▸ **Righe su dove compaiono i bersagli**:
=====
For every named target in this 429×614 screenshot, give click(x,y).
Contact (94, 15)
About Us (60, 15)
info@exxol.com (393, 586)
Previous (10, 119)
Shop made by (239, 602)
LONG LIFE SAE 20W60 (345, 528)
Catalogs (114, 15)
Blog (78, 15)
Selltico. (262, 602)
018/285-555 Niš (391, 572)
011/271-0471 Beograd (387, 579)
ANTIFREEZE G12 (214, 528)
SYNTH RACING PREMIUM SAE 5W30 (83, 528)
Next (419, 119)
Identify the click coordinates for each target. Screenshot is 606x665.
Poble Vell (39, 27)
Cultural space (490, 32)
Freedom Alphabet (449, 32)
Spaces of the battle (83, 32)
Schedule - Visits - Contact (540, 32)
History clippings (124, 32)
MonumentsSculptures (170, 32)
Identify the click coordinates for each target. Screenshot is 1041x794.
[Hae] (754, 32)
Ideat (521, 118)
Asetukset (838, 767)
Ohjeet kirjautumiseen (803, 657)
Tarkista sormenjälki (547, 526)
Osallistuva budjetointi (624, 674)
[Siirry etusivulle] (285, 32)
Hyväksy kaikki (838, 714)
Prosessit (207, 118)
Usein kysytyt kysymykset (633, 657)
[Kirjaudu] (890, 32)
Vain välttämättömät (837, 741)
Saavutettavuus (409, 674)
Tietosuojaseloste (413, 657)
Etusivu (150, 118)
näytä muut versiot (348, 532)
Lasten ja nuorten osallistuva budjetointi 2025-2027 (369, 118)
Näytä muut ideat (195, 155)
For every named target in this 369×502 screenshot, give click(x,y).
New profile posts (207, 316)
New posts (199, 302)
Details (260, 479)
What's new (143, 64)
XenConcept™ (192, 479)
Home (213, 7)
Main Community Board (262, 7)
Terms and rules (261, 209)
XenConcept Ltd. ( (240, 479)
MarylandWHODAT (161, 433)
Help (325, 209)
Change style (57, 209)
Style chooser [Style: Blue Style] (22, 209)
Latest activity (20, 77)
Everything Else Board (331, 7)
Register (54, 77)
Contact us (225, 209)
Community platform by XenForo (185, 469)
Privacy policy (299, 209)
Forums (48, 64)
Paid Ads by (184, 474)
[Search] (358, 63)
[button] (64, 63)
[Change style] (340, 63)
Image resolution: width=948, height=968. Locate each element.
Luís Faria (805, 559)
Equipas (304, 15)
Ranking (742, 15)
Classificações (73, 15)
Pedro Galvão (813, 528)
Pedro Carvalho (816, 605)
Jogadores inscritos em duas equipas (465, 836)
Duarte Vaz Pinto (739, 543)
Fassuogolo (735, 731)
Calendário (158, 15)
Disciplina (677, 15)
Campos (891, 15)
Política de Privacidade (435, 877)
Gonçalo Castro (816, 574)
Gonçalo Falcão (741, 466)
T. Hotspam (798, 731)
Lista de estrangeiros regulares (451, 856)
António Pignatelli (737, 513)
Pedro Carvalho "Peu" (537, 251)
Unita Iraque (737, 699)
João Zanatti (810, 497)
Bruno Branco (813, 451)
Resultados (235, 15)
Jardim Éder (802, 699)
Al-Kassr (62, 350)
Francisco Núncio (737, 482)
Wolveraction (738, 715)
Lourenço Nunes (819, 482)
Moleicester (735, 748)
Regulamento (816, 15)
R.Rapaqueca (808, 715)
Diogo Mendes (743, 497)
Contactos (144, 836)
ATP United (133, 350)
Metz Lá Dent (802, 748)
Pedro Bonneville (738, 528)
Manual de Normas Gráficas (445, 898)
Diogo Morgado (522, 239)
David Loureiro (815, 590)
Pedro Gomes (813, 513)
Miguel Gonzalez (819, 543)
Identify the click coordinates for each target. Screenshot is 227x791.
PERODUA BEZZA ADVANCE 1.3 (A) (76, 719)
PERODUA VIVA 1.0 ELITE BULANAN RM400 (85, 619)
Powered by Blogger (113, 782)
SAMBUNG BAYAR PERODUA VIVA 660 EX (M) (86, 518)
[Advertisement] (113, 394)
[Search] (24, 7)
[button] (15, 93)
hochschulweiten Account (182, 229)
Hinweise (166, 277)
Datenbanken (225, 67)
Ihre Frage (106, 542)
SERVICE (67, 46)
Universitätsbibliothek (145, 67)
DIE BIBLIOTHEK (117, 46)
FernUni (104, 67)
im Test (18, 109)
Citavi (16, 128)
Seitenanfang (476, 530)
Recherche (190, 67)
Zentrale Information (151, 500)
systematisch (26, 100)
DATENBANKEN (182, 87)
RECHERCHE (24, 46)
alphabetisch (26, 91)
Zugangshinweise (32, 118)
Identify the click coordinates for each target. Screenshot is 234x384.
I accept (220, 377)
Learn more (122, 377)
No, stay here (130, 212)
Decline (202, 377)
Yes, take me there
=====
Disponi tutte le righe del materiale in un elenco numerato, omettendo le righe vuote.

1. For every named target in this 429×614 screenshot, give click(x,y).
2. Contact (94, 15)
3. About Us (60, 15)
4. info@exxol.com (393, 586)
5. Previous (10, 119)
6. Shop made by (239, 602)
7. LONG LIFE SAE 20W60 (345, 528)
8. Catalogs (114, 15)
9. Blog (78, 15)
10. Selltico. (262, 602)
11. 018/285-555 Niš (391, 572)
12. 011/271-0471 Beograd (387, 579)
13. ANTIFREEZE G12 (214, 528)
14. SYNTH RACING PREMIUM SAE 5W30 (83, 528)
15. Next (419, 119)
16. Identify the click coordinates for each target. Screenshot is 606x665.
17. Poble Vell (39, 27)
18. Cultural space (490, 32)
19. Freedom Alphabet (449, 32)
20. Spaces of the battle (83, 32)
21. Schedule - Visits - Contact (540, 32)
22. History clippings (124, 32)
23. MonumentsSculptures (170, 32)
24. Identify the click coordinates for each target. Screenshot is 1041x794.
25. [Hae] (754, 32)
26. Ideat (521, 118)
27. Asetukset (838, 767)
28. Ohjeet kirjautumiseen (803, 657)
29. Tarkista sormenjälki (547, 526)
30. Osallistuva budjetointi (624, 674)
31. [Siirry etusivulle] (285, 32)
32. Hyväksy kaikki (838, 714)
33. Prosessit (207, 118)
34. Usein kysytyt kysymykset (633, 657)
35. [Kirjaudu] (890, 32)
36. Vain välttämättömät (837, 741)
37. Saavutettavuus (409, 674)
38. Tietosuojaseloste (413, 657)
39. Etusivu (150, 118)
40. näytä muut versiot (348, 532)
41. Lasten ja nuorten osallistuva budjetointi 2025-2027 (369, 118)
42. Näytä muut ideat (195, 155)
43. For every named target in this 369×502 screenshot, give click(x,y).
44. New profile posts (207, 316)
45. New posts (199, 302)
46. Details (260, 479)
47. What's new (143, 64)
48. XenConcept™ (192, 479)
49. Home (213, 7)
50. Main Community Board (262, 7)
51. Terms and rules (261, 209)
52. XenConcept Ltd. ( (240, 479)
53. MarylandWHODAT (161, 433)
54. Help (325, 209)
55. Change style (57, 209)
56. Style chooser [Style: Blue Style] (22, 209)
57. Latest activity (20, 77)
58. Everything Else Board (331, 7)
59. Register (54, 77)
60. Contact us (225, 209)
61. Community platform by XenForo (185, 469)
62. Privacy policy (299, 209)
63. Forums (48, 64)
64. Paid Ads by (184, 474)
65. [Search] (358, 63)
66. [button] (64, 63)
67. [Change style] (340, 63)
68. Image resolution: width=948, height=968. Locate each element.
69. Luís Faria (805, 559)
70. Equipas (304, 15)
71. Ranking (742, 15)
72. Classificações (73, 15)
73. Pedro Galvão (813, 528)
74. Pedro Carvalho (816, 605)
75. Jogadores inscritos em duas equipas (465, 836)
76. Duarte Vaz Pinto (739, 543)
77. Fassuogolo (735, 731)
78. Calendário (158, 15)
79. Disciplina (677, 15)
80. Campos (891, 15)
81. Política de Privacidade (435, 877)
82. Gonçalo Castro (816, 574)
83. Gonçalo Falcão (741, 466)
84. T. Hotspam (798, 731)
85. Lista de estrangeiros regulares (451, 856)
86. António Pignatelli (737, 513)
87. Pedro Carvalho "Peu" (537, 251)
88. Unita Iraque (737, 699)
89. João Zanatti (810, 497)
90. Bruno Branco (813, 451)
91. Resultados (235, 15)
92. Jardim Éder (802, 699)
93. Al-Kassr (62, 350)
94. Francisco Núncio (737, 482)
95. Wolveraction (738, 715)
96. Lourenço Nunes (819, 482)
97. Moleicester (735, 748)
98. Regulamento (816, 15)
99. R.Rapaqueca (808, 715)
100. Diogo Mendes (743, 497)
101. Contactos (144, 836)
102. ATP United (133, 350)
103. Metz Lá Dent (802, 748)
104. Pedro Bonneville (738, 528)
105. Manual de Normas Gráficas (445, 898)
106. Diogo Morgado (522, 239)
107. David Loureiro (815, 590)
108. Pedro Gomes (813, 513)
109. Miguel Gonzalez (819, 543)
110. Identify the click coordinates for each target. Screenshot is 227x791.
111. PERODUA BEZZA ADVANCE 1.3 (A) (76, 719)
112. PERODUA VIVA 1.0 ELITE BULANAN RM400 (85, 619)
113. Powered by Blogger (113, 782)
114. SAMBUNG BAYAR PERODUA VIVA 660 EX (M) (86, 518)
115. [Advertisement] (113, 394)
116. [Search] (24, 7)
117. [button] (15, 93)
118. hochschulweiten Account (182, 229)
119. Hinweise (166, 277)
120. Datenbanken (225, 67)
121. Ihre Frage (106, 542)
122. SERVICE (67, 46)
123. Universitätsbibliothek (145, 67)
124. DIE BIBLIOTHEK (117, 46)
125. FernUni (104, 67)
126. im Test (18, 109)
127. Citavi (16, 128)
128. Seitenanfang (476, 530)
129. Recherche (190, 67)
130. Zentrale Information (151, 500)
131. systematisch (26, 100)
132. DATENBANKEN (182, 87)
133. RECHERCHE (24, 46)
134. alphabetisch (26, 91)
135. Zugangshinweise (32, 118)
136. Identify the click coordinates for each target. Screenshot is 234x384.
137. I accept (220, 377)
138. Learn more (122, 377)
139. No, stay here (130, 212)
140. Decline (202, 377)
141. Yes, take me there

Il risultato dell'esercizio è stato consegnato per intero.